_WHAT YOU HAVE TO DO_:
Nothing but the lines from the one containing "429x1568 pixels. How" through the end of the entries below should appear in your answer, transcribed exactly; please drop the pictures.

Collected data entries:
Start of Block

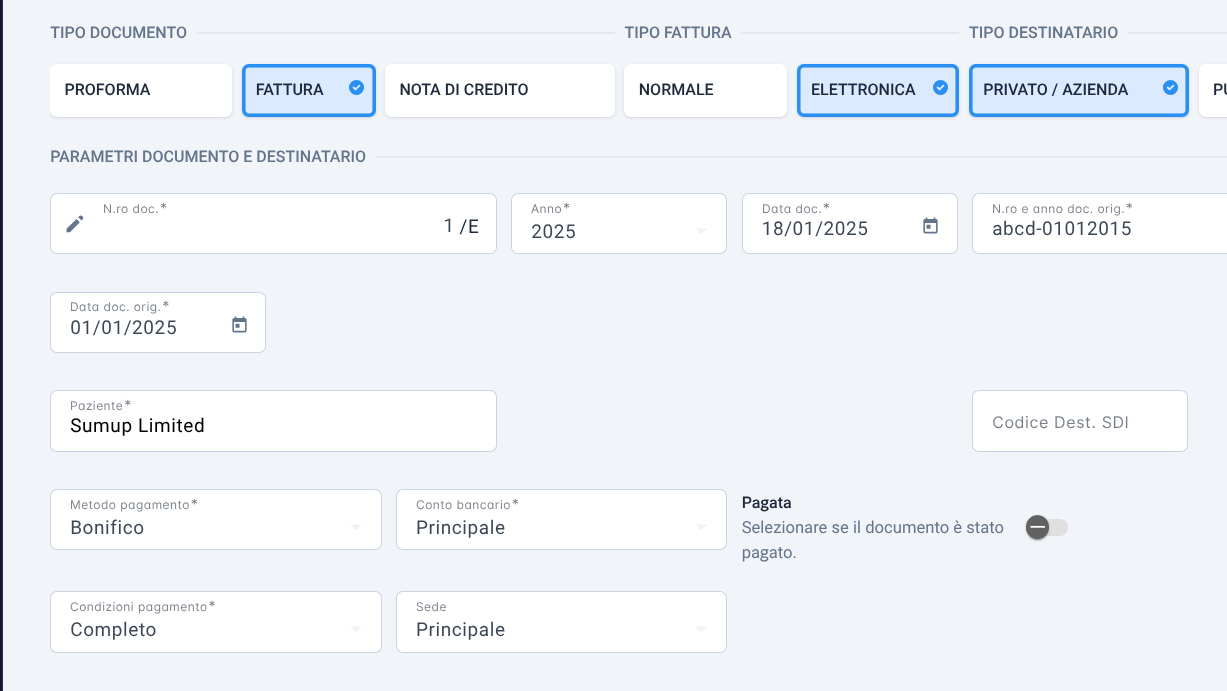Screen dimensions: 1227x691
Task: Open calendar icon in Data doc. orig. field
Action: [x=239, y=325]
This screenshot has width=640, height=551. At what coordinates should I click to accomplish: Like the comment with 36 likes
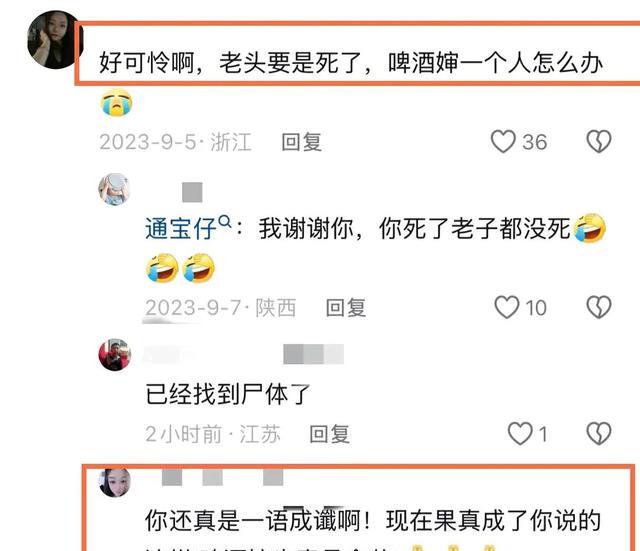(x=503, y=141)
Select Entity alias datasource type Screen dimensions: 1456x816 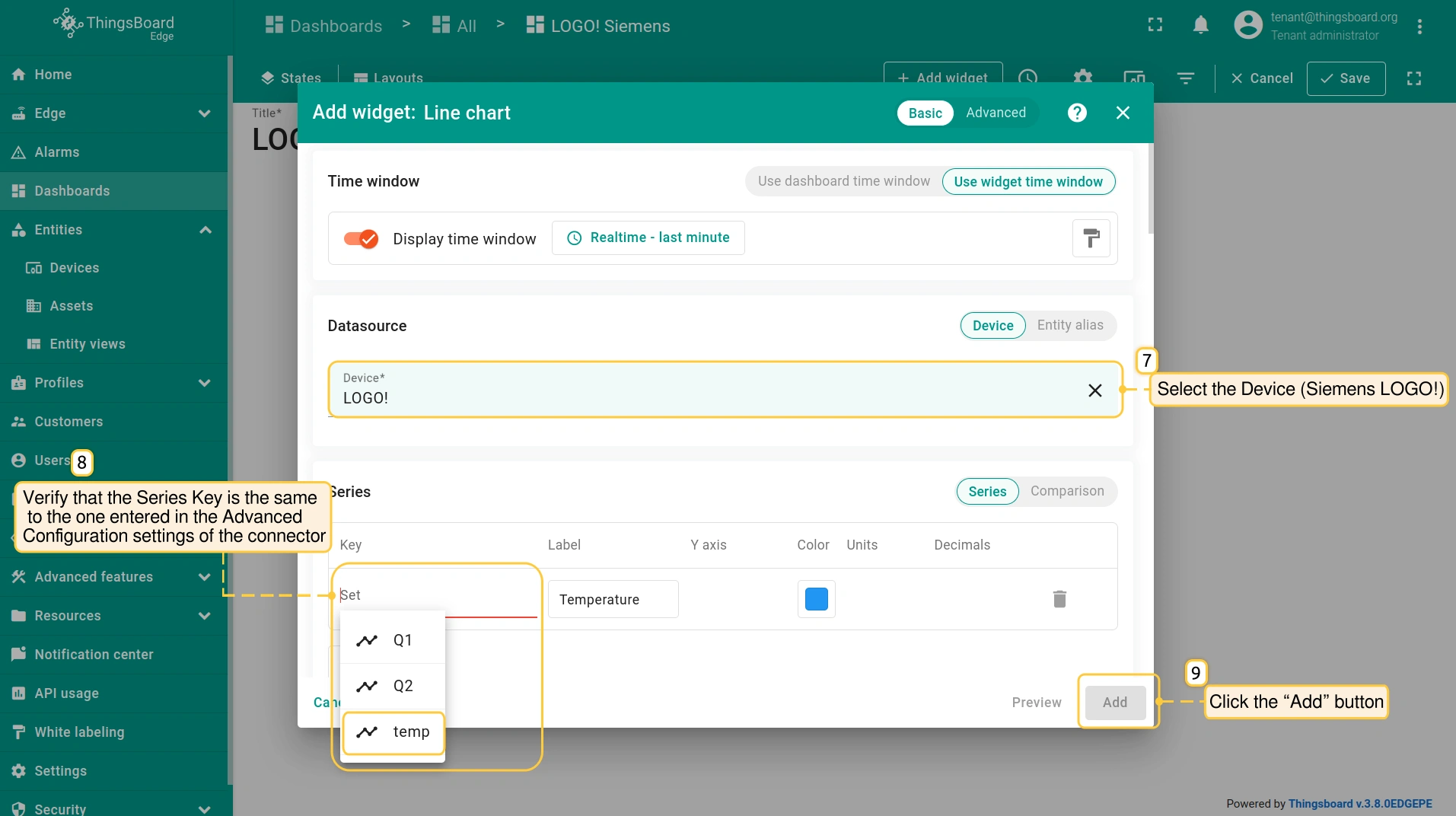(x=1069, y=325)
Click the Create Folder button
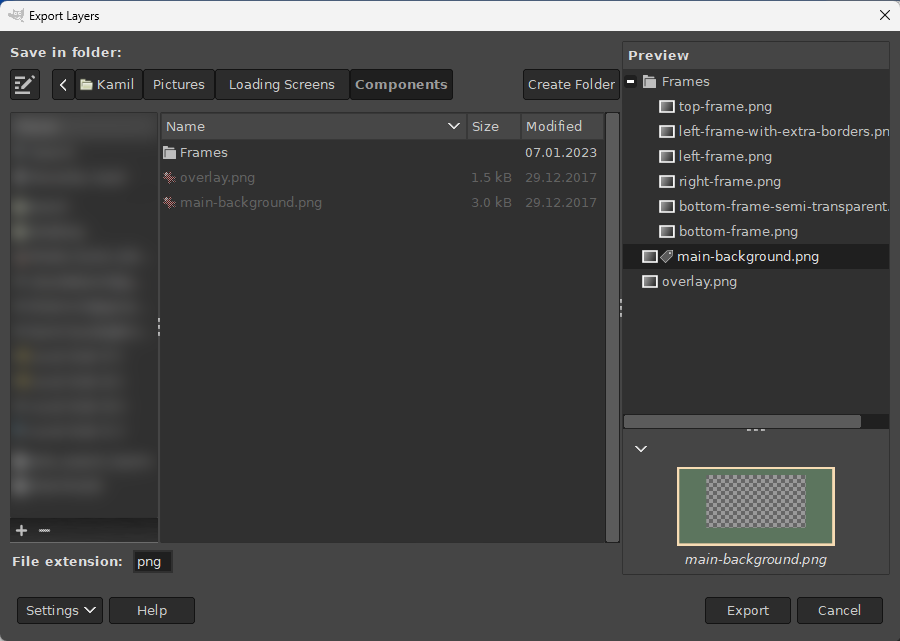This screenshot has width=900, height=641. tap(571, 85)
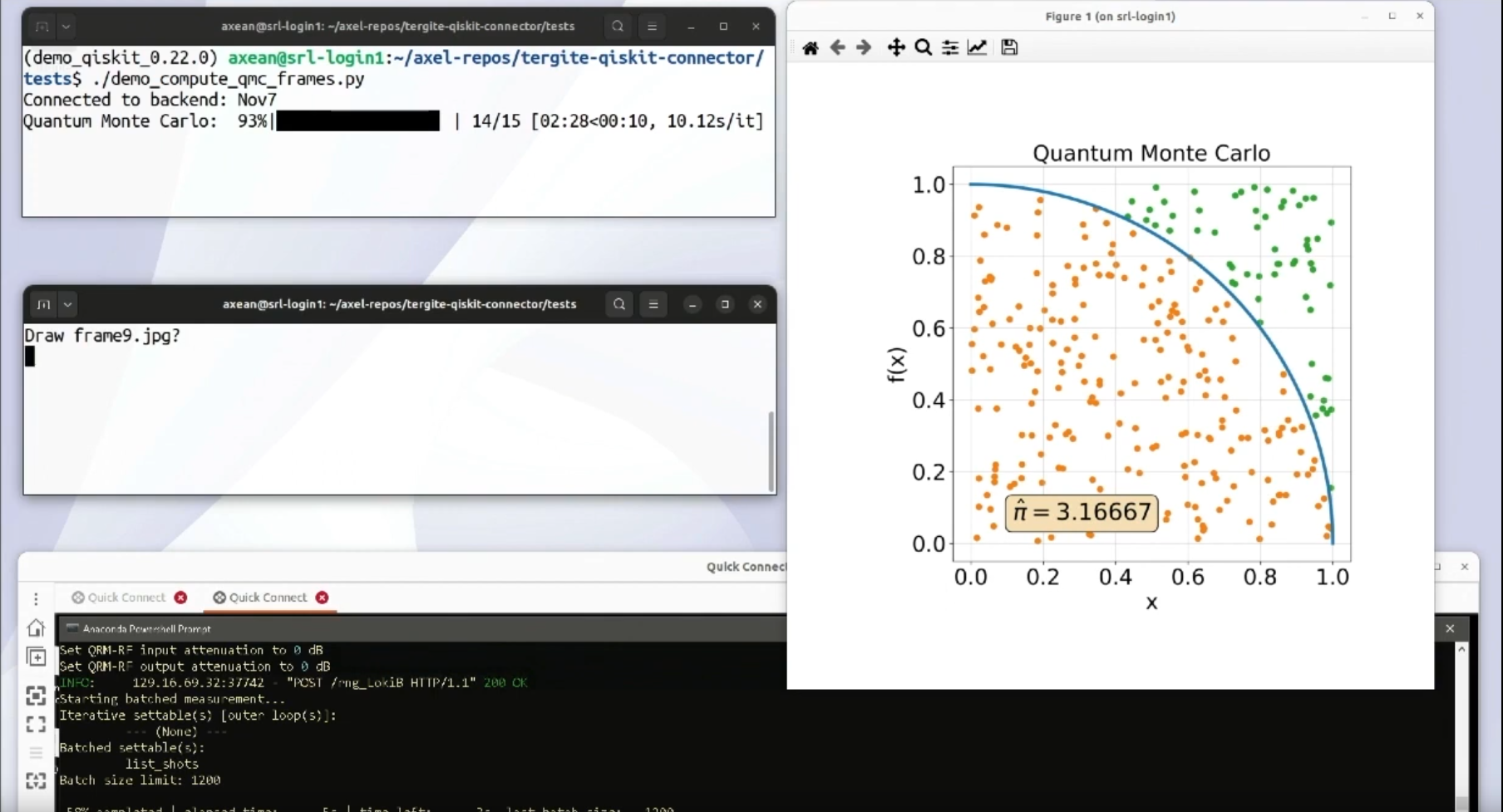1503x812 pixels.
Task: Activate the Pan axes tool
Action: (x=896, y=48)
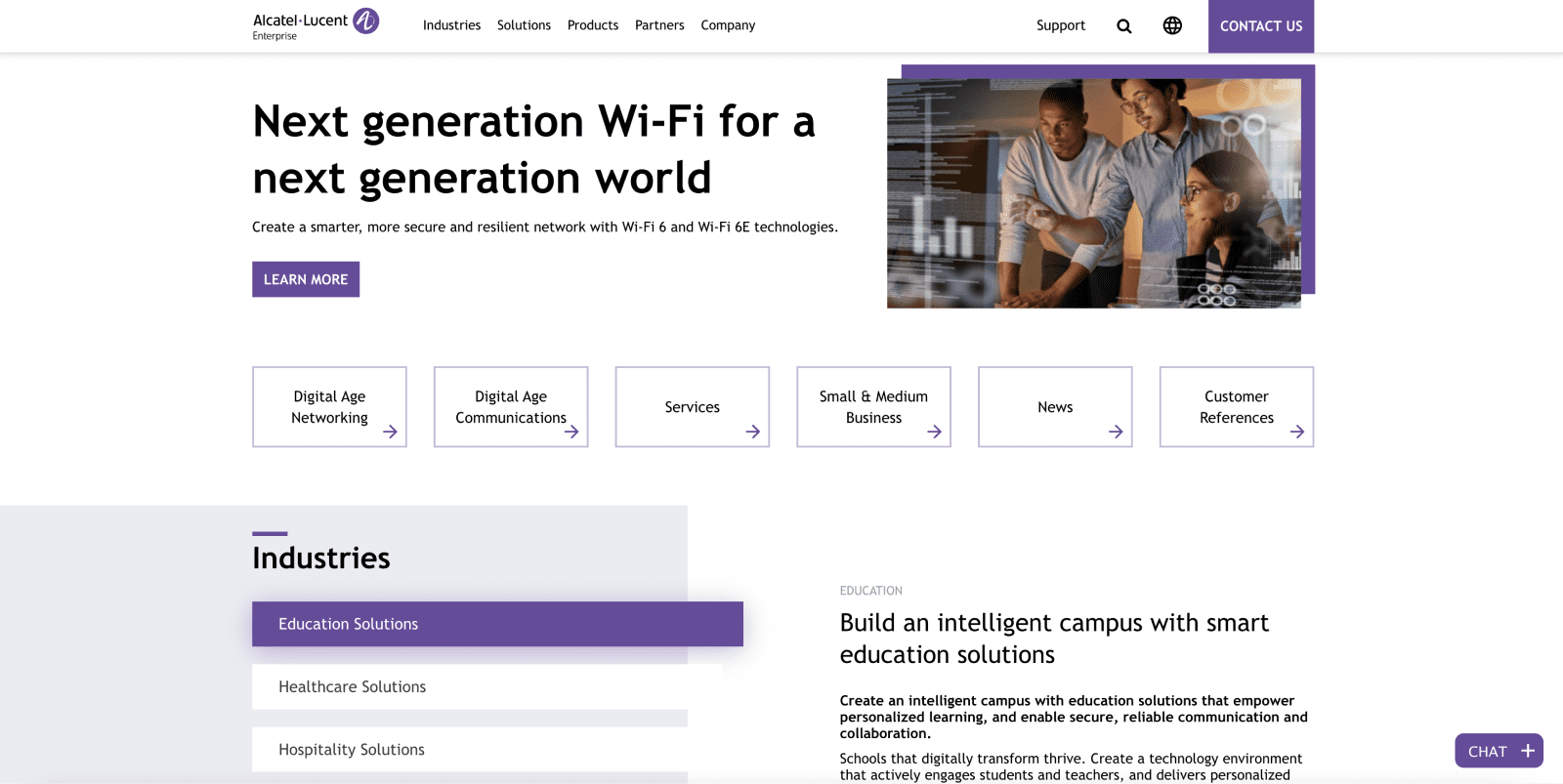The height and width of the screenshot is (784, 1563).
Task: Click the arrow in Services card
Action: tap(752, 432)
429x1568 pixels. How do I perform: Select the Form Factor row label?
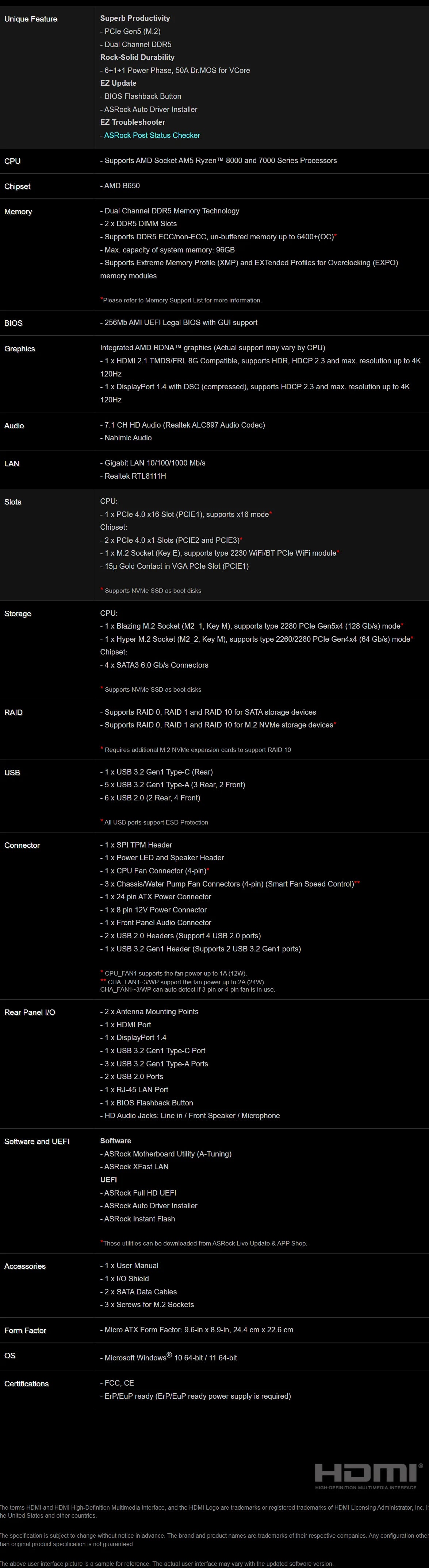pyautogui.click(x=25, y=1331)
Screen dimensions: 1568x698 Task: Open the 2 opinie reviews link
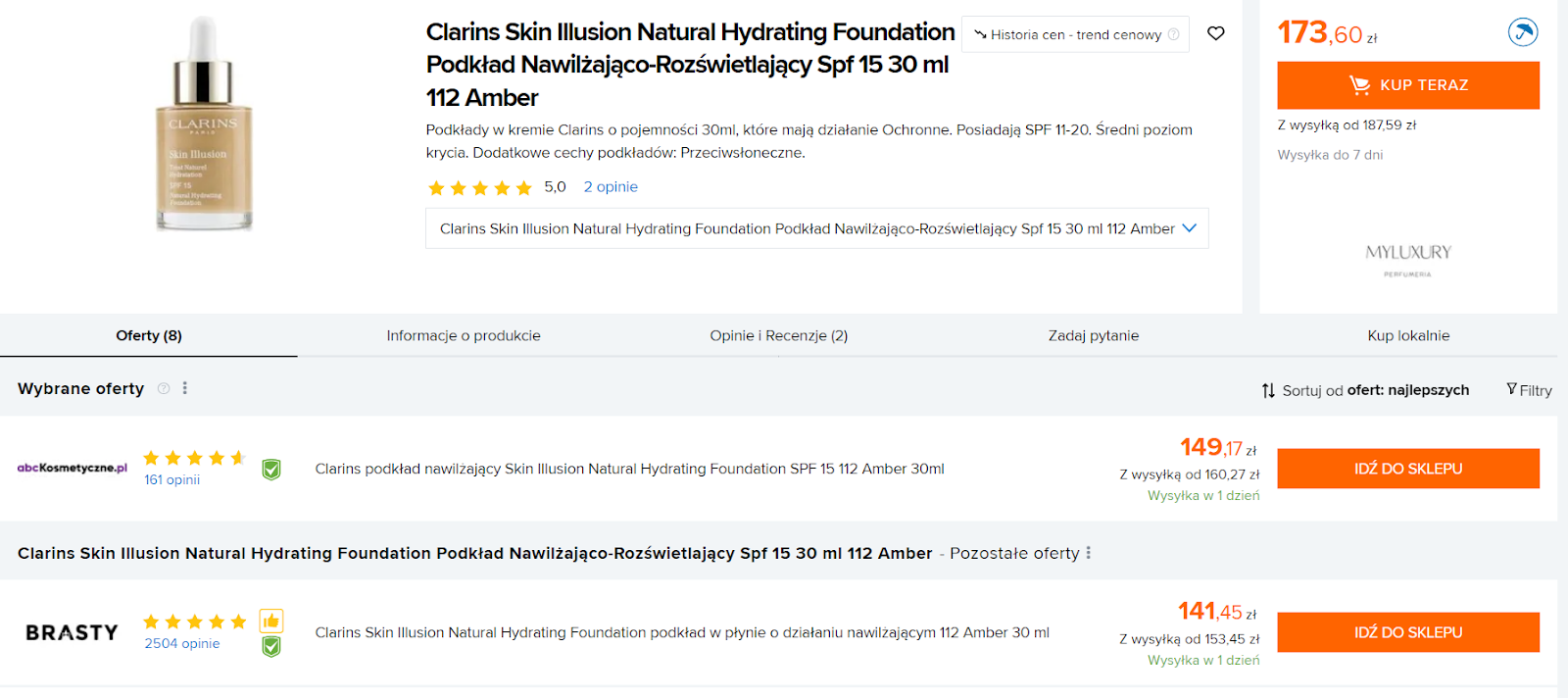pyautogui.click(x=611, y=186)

End of Block

_REPLY TO THE EXERCISE_:
429x1568 pixels. How do I perform: Select the Form Factor row label?
pyautogui.click(x=25, y=1331)
Screen dimensions: 1568x698 Task: Open the 2 opinie reviews link
pyautogui.click(x=611, y=186)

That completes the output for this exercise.